マーラー 交響曲第10番(クック補筆全曲版) ハーディング/VPO
以前に買っていたけれど、じっくりと聴いていなかったダニエル・ハーディングが指揮したマーラーの交響曲第10番の全曲(クック補筆完成版)。
ラトルが指揮したボーンマスの苛烈な演奏に馴染んでいたこともあり、ハーディングとウィーンフィルの演奏には驚かされました。あれほど厳しく生と死を描いた9番の後の音楽の中に、こうした優しくも暖かな眼差しで音楽を捉えることができる指揮者がいたとは!
むろんテンポ設定は比較的似ている演奏なので、物語として音楽を捉えると一見(一聴?)似通ったものに見える(聴こえる)のですが、これ程までに違う音楽がそこに立ち上がってくるとは・・・。
1楽章のクライマックス、トーンクラスター風の強烈な音響部分であっても、他の指揮者のように音をぶつけるような威圧感はなく、聴き手を包み込むような響き。その後のトランペットのA音の持続にしても、突き刺さるような音ではなく、まるで夢の中を浮遊するよう。こうした体験は、初めてのことです。

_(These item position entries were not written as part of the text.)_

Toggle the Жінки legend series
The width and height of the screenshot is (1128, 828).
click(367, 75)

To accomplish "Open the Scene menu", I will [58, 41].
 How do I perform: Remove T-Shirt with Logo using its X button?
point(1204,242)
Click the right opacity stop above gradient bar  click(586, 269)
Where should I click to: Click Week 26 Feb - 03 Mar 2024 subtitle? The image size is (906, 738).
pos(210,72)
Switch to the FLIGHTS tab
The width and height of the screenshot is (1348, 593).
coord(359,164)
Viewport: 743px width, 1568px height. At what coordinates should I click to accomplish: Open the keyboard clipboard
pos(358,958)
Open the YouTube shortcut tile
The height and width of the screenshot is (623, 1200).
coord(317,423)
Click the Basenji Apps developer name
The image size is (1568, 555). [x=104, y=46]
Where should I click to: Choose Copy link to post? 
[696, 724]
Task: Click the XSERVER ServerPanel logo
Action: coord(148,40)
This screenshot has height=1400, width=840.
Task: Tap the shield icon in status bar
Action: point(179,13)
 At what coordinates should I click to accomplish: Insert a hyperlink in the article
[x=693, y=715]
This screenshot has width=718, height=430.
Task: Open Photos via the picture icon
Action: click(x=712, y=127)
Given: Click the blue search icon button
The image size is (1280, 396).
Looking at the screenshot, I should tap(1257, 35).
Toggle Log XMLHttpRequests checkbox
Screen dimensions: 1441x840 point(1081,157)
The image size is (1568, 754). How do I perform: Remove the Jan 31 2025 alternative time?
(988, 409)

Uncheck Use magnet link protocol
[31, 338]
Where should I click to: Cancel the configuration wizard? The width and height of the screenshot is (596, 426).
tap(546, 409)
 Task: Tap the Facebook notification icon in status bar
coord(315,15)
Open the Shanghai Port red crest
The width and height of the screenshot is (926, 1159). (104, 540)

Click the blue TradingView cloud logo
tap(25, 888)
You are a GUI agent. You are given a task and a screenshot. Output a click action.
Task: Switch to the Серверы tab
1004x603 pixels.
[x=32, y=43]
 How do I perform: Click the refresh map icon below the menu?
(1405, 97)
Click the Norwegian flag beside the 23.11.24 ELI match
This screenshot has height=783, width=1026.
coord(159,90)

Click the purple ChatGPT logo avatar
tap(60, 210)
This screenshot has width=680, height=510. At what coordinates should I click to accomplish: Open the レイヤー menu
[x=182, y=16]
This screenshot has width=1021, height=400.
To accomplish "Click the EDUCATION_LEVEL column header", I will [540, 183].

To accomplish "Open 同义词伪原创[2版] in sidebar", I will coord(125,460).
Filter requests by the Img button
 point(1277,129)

最終楽章のチューバの音が太く、柔らかであることも、1楽章からの関連性を考えれば非常に説得力があるものでした。
ハーディングがウィーンフィルにこの音を明確に求めていたことは、アッバードやテンシュテットの指揮したウィーンフィルの響き、演奏とは大きく異なることからも明らかでしょう。
こうして、マーラーの世界を広げてくれる指揮者がまた一人増えたことを、心から喜びたいと思います。